[Source data]

/---

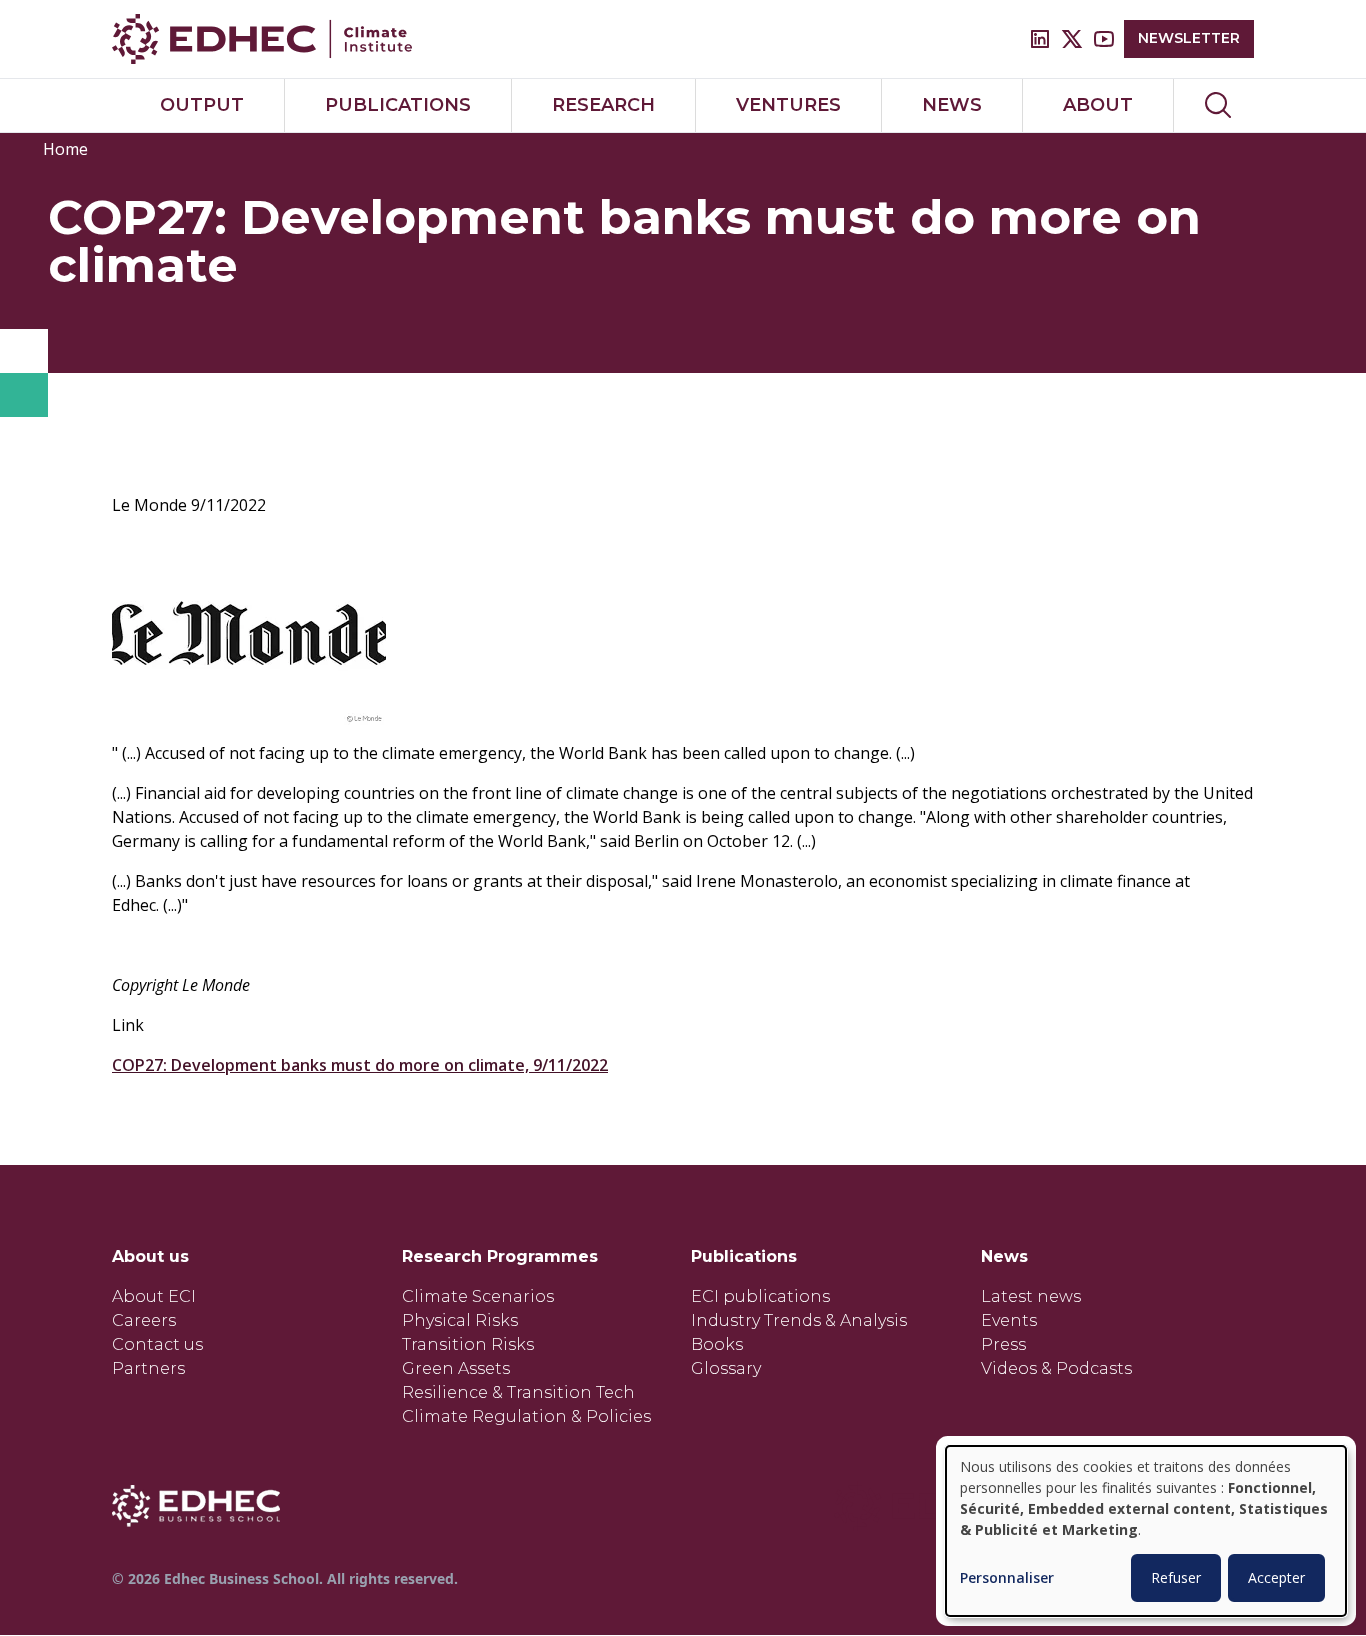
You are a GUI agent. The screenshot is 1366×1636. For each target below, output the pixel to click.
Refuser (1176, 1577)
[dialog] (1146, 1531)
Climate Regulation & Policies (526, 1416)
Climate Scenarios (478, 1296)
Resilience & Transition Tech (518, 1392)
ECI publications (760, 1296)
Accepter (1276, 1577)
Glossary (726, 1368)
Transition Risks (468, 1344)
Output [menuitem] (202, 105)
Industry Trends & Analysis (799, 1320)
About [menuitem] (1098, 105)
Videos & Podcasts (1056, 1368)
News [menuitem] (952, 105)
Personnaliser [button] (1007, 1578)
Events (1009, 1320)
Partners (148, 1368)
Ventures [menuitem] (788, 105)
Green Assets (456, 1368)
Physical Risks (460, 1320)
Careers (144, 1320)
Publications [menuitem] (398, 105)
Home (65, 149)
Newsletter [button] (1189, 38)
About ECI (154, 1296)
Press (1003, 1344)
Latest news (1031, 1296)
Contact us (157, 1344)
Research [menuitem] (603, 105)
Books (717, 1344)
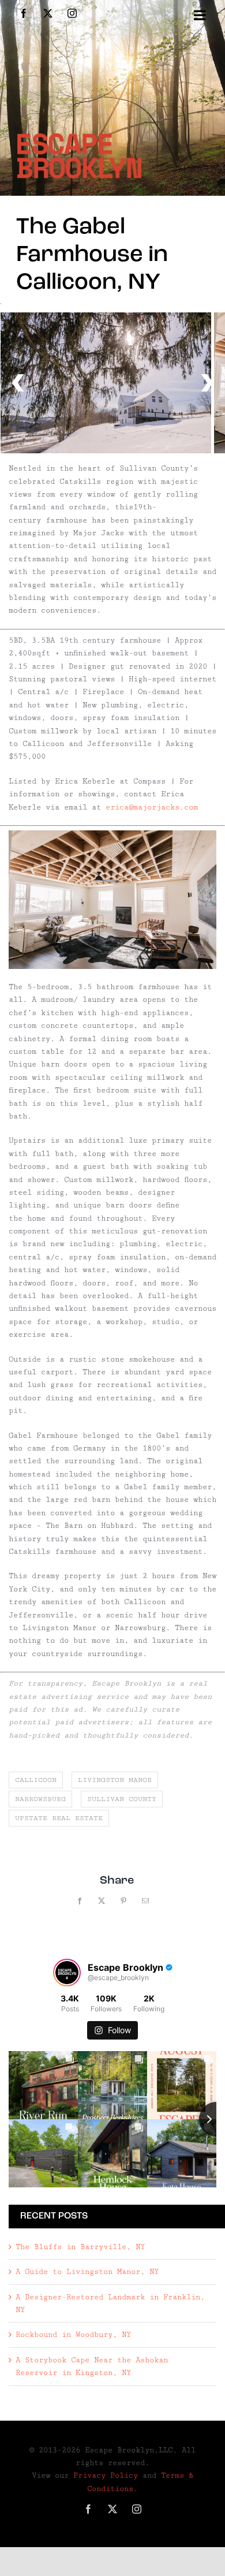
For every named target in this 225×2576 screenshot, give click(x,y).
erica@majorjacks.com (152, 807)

\---

**EXERCISE GOAL**
Every record above must be printed exactly, except for its images.

**RESULT FOR THIS EXERCISE**
You are a GUI agent. The screenshot is 1366×1636. For each target below, output the pixel to click.
Refuser (1176, 1577)
[dialog] (1146, 1531)
Climate Regulation & Policies (526, 1416)
Climate Scenarios (478, 1296)
Resilience & Transition Tech (518, 1392)
ECI publications (760, 1296)
Accepter (1276, 1577)
Glossary (726, 1368)
Transition Risks (468, 1344)
Output [menuitem] (202, 105)
Industry Trends & Analysis (799, 1320)
About [menuitem] (1098, 105)
Videos & Podcasts (1056, 1368)
News [menuitem] (952, 105)
Personnaliser [button] (1007, 1578)
Events (1009, 1320)
Partners (148, 1368)
Ventures [menuitem] (788, 105)
Green Assets (456, 1368)
Physical Risks (460, 1320)
Careers (144, 1320)
Publications [menuitem] (398, 105)
Home (65, 149)
Newsletter [button] (1189, 38)
About ECI (154, 1296)
Press (1003, 1344)
Latest news (1031, 1296)
Contact us (157, 1344)
Research [menuitem] (603, 105)
Books (717, 1344)
For every named target in this 225×2576 screenshot, give click(x,y).
erica@majorjacks.com (152, 807)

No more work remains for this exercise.